MATERIAL TO PROCESS:
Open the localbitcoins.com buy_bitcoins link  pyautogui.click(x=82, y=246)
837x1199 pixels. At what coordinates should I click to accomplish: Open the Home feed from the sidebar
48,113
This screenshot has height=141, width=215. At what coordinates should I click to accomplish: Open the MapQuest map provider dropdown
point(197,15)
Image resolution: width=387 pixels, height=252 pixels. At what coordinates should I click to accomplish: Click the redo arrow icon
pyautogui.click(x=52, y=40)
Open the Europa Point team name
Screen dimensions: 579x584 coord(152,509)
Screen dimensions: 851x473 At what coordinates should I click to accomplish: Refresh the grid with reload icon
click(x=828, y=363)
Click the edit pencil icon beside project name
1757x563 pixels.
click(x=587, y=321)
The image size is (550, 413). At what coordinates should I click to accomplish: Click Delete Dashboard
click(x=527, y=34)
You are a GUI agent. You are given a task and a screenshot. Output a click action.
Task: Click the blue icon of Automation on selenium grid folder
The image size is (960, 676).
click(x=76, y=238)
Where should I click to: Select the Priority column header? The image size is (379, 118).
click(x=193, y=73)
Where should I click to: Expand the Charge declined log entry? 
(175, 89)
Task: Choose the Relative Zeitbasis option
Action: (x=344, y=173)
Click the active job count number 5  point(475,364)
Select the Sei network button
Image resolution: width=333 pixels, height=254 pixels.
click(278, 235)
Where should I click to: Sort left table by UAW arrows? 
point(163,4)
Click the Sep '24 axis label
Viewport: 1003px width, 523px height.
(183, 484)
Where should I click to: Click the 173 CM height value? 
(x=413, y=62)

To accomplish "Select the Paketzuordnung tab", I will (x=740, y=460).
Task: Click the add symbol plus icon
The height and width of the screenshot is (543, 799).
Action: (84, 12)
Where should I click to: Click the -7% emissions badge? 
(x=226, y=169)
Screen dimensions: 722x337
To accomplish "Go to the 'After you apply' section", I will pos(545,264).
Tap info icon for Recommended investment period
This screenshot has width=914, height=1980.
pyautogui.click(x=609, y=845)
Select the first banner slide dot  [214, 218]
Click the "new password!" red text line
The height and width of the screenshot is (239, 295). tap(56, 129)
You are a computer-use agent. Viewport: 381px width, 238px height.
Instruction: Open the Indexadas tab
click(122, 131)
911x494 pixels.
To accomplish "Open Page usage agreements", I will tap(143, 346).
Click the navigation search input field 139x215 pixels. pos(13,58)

PROBLEM DETAILS: Output the records above precisely.

WRITTEN SOLUTION:
Open the localbitcoins.com buy_bitcoins link  pyautogui.click(x=82, y=246)
837x1199 pixels. At what coordinates should I click to accomplish: Open the Home feed from the sidebar
48,113
This screenshot has height=141, width=215. At what coordinates should I click to accomplish: Open the MapQuest map provider dropdown
point(197,15)
Image resolution: width=387 pixels, height=252 pixels. At what coordinates should I click to accomplish: Click the redo arrow icon
pyautogui.click(x=52, y=40)
Open the Europa Point team name
Screen dimensions: 579x584 coord(152,509)
Screen dimensions: 851x473 At what coordinates should I click to accomplish: Refresh the grid with reload icon
click(x=828, y=363)
Click the edit pencil icon beside project name
1757x563 pixels.
click(x=587, y=321)
The image size is (550, 413). At what coordinates should I click to accomplish: Click Delete Dashboard
click(x=527, y=34)
You are a GUI agent. You are given a task and a screenshot. Output a click action.
Task: Click the blue icon of Automation on selenium grid folder
The image size is (960, 676).
click(x=76, y=238)
Where should I click to: Select the Priority column header? The image size is (379, 118).
click(x=193, y=73)
Where should I click to: Expand the Charge declined log entry? 
(175, 89)
Task: Choose the Relative Zeitbasis option
Action: (x=344, y=173)
Click the active job count number 5  point(475,364)
Select the Sei network button
Image resolution: width=333 pixels, height=254 pixels.
click(278, 235)
Where should I click to: Sort left table by UAW arrows? 
point(163,4)
Click the Sep '24 axis label
Viewport: 1003px width, 523px height.
(183, 484)
Where should I click to: Click the 173 CM height value? 
(x=413, y=62)

To accomplish "Select the Paketzuordnung tab", I will (x=740, y=460).
Task: Click the add symbol plus icon
The height and width of the screenshot is (543, 799).
Action: (84, 12)
Where should I click to: Click the -7% emissions badge? 
(x=226, y=169)
Screen dimensions: 722x337
To accomplish "Go to the 'After you apply' section", I will pos(545,264).
Tap info icon for Recommended investment period
This screenshot has width=914, height=1980.
pyautogui.click(x=609, y=845)
Select the first banner slide dot  [214, 218]
Click the "new password!" red text line
The height and width of the screenshot is (239, 295). tap(56, 129)
You are a computer-use agent. Viewport: 381px width, 238px height.
Instruction: Open the Indexadas tab
click(122, 131)
911x494 pixels.
To accomplish "Open Page usage agreements", I will tap(143, 346).
Click the navigation search input field 139x215 pixels. pos(13,58)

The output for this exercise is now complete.